Labor has launched a tactical maneuver to pressure the government to take further action on ransomware, following the Morrison Government’s refusal to debate Labor’s earlier bill.
The move could provide cyber security firms with an opportunity to have their say on this growing problem and may lead to requirements for a ransomware reporting system.
A Private Senators Bill was introduced into the senate by Labor Shadow Minister for Home Affairs, Senator Kristina Keneally on 12 August. The Bill proposes Australian organisations must inform the Australian Cyber Security Centre (ACSC) before making a ransom payment.

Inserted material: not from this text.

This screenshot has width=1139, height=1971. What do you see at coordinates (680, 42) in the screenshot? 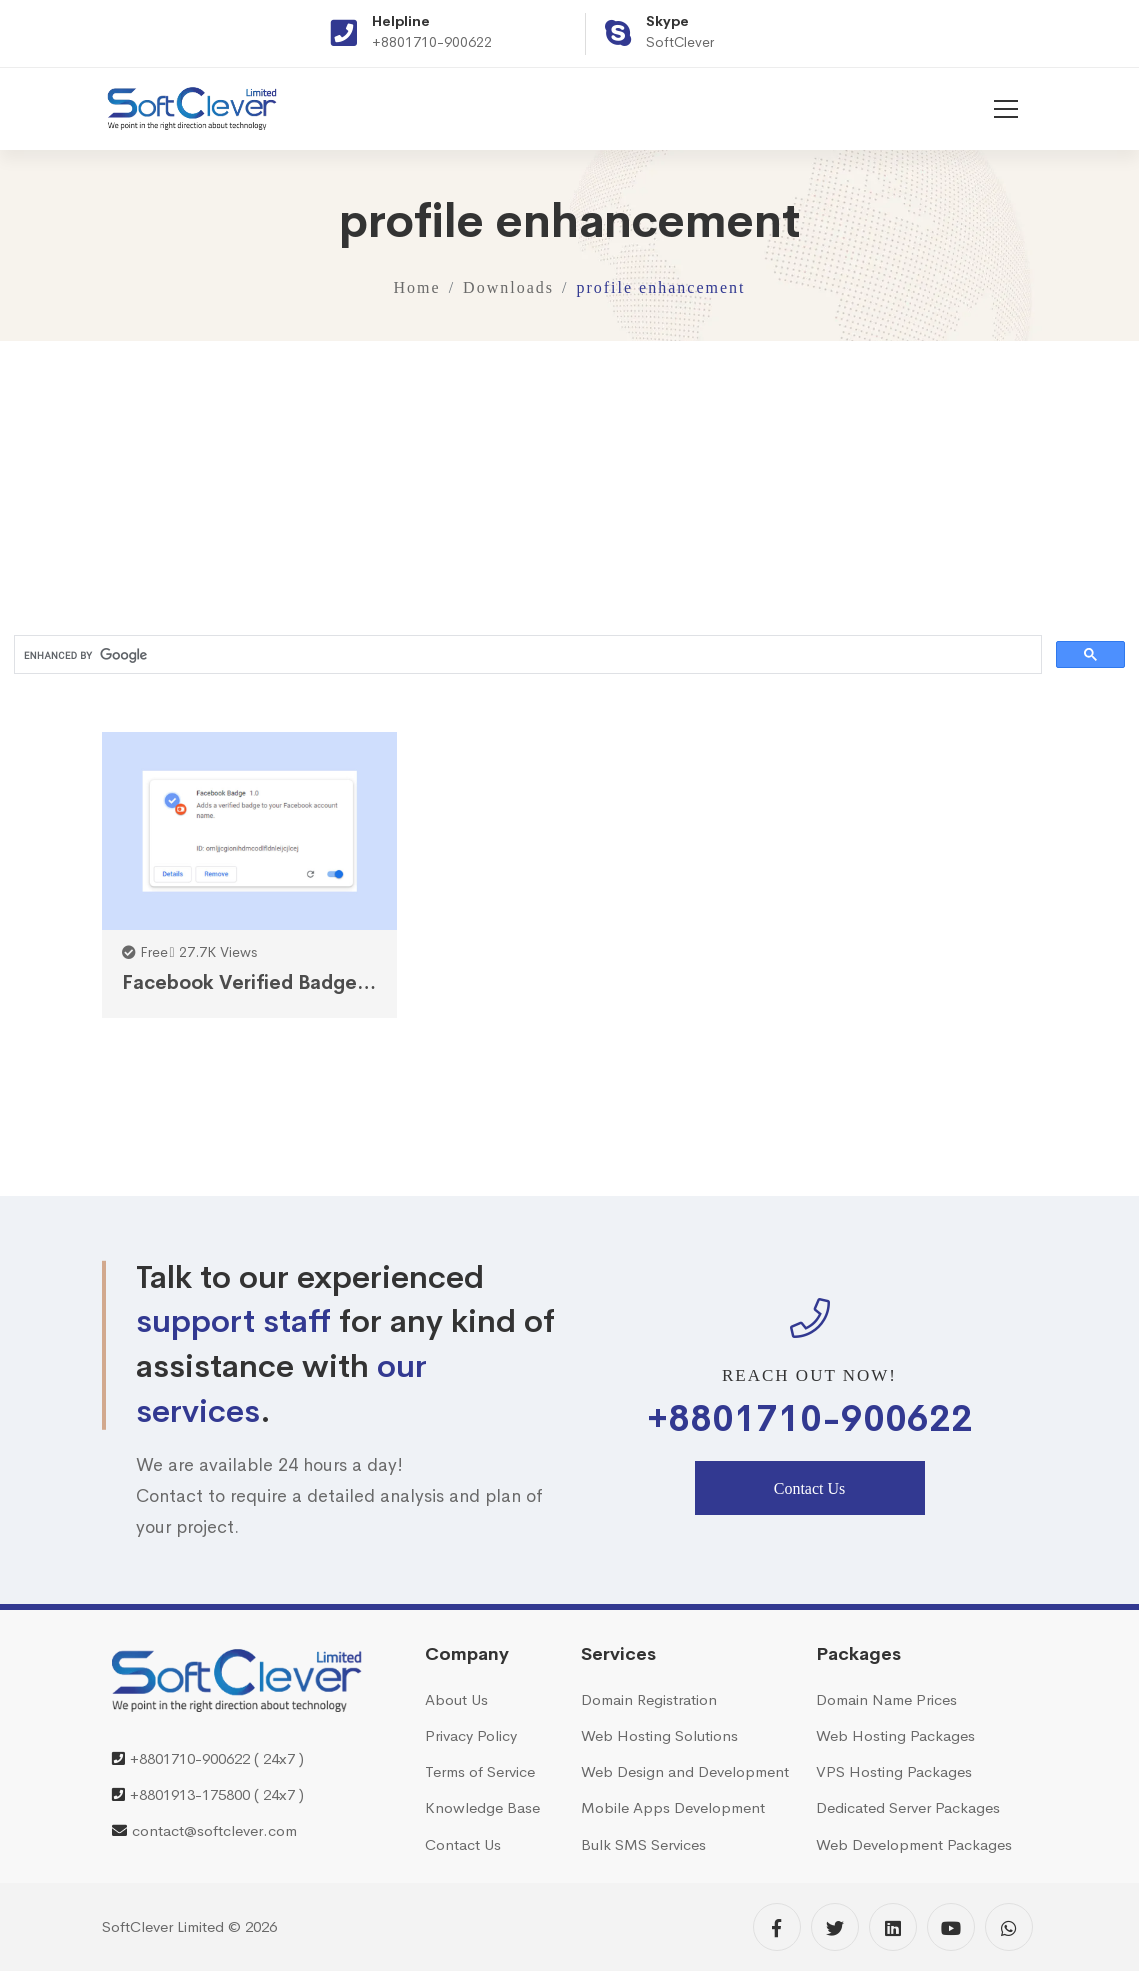
I see `SoftClever` at bounding box center [680, 42].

Such an obligation could require a case management system and digital notification ability at a minimum.
As proposed by the Bill, the ACSC would collect ‘actionable threat intelligence,’ such as the identity of the attacker (if known), the details of cryptocurrency wallets for payment, the ransom amount demanded, and any indications of system compromises.
Small businesses with turnover under $10 million would be excluded from the scheme.
The Morrison Government refused to debate Labor’s previous Bill when it was introduced in the House of Representatives, so the Opposition has introduced it in the senate, where it hopes to attract the support of crossbench senators.
With the status of the bill changing to a Private Senators Bill, there is now a distinct chance of further debate and public consultations.
With the support of crossbench senators, it could be referred to the Senate Legal and Constitutional Affairs Legislation Committee, where cyber security firms, experts and other interested parties can make submissions to provide their views on the draft.
In Mid-July, the Morrison Government’s own Cyber Security Advisory Committee, chaired by Telstra CEO Andrew Penn, recommended the development of “a clearer policy position on the payment of ransoms” in its annual report.